I was lost in the feelings of wanting Sam. I'm losing myself in the pleasure that she's giving me.
When she finally touched me in the place I ached the most, I really lost it. I was moaning and swaying along with her movements.

In my moment of sanity, I remembered we were still in Duan Pen. We were still outside so as painful as it was. I tried to pull away to remind Sam where we were but she wouldn't let me go and became more forceful with her movements. She added another finger in and that drove me wild!

She made sure to mark my entire body and stayed to play with my breasts. One hand rubbing it and her mouth in another.

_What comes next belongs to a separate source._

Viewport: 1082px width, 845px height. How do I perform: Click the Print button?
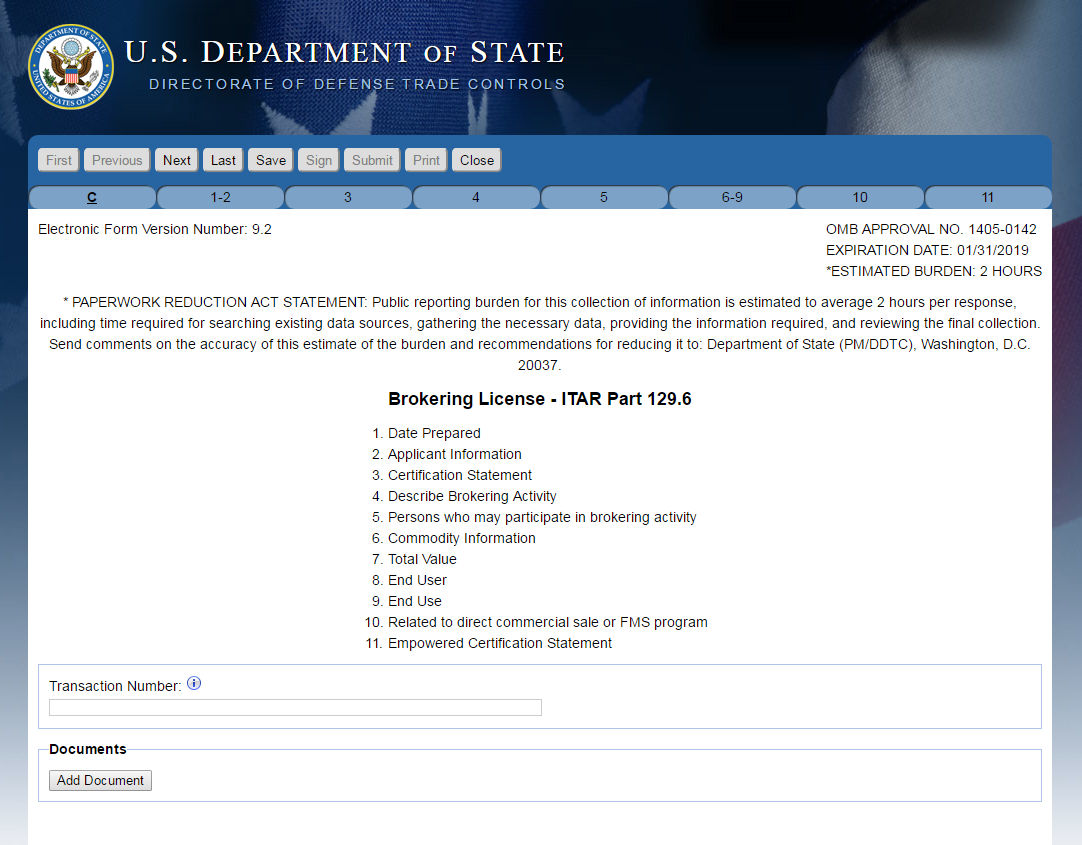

I can feel all sensations all over my body. All I can do is moan.. Moaning more loudly than the one before. At this moment I could no longer care who sees or even hears me coz I am seriously moaning my heart out. My moaning was filled with my longing for Sam. Filled with my need to feel her too. Filled with my fears of losing her. Filled with all the emotions she's making me feel.

I am so near it's driving me wild.

M: darling.. Hmmm... Soooo good....don't...stoooop.hmmmmm...faster....deeeepeeeer....hmmmm (until it all exploded and my vision became dark. I don't know how long I was out for but I awoke to Sam hugging me tightly. It was quite painful, she was hugging me so tight it was as if she's telling me to stay with her. I then sneaked my hands around her waist and hugged her tight. Looked up and kissed her cheeks)

M: you were great tonight
(That made Sam smirk haha so cheeky!)
M: love you! (i leaned in waiting for a kiss. She kissed me but didn't say it back so I pouted. That got her attention. She then pinched my nose and smiled)
S: Do i still need to say how much I love u Mon?
M: yes I want to hear it
(Sam looked me in the eye, touched my cheeks and kissed me full of emotion)
S: I love u the most in this world Mon. Ur my only happiness. I don't know what I would do if u leave me. Even just thinking about u leaving me is driving me insane!
(I looked at Sam seriously. Finding any hint in her eyes. Love me the most in the world. I repeated that line over and over and it's giving me hope)
M: Do u love me enough to choose me over ur grandma?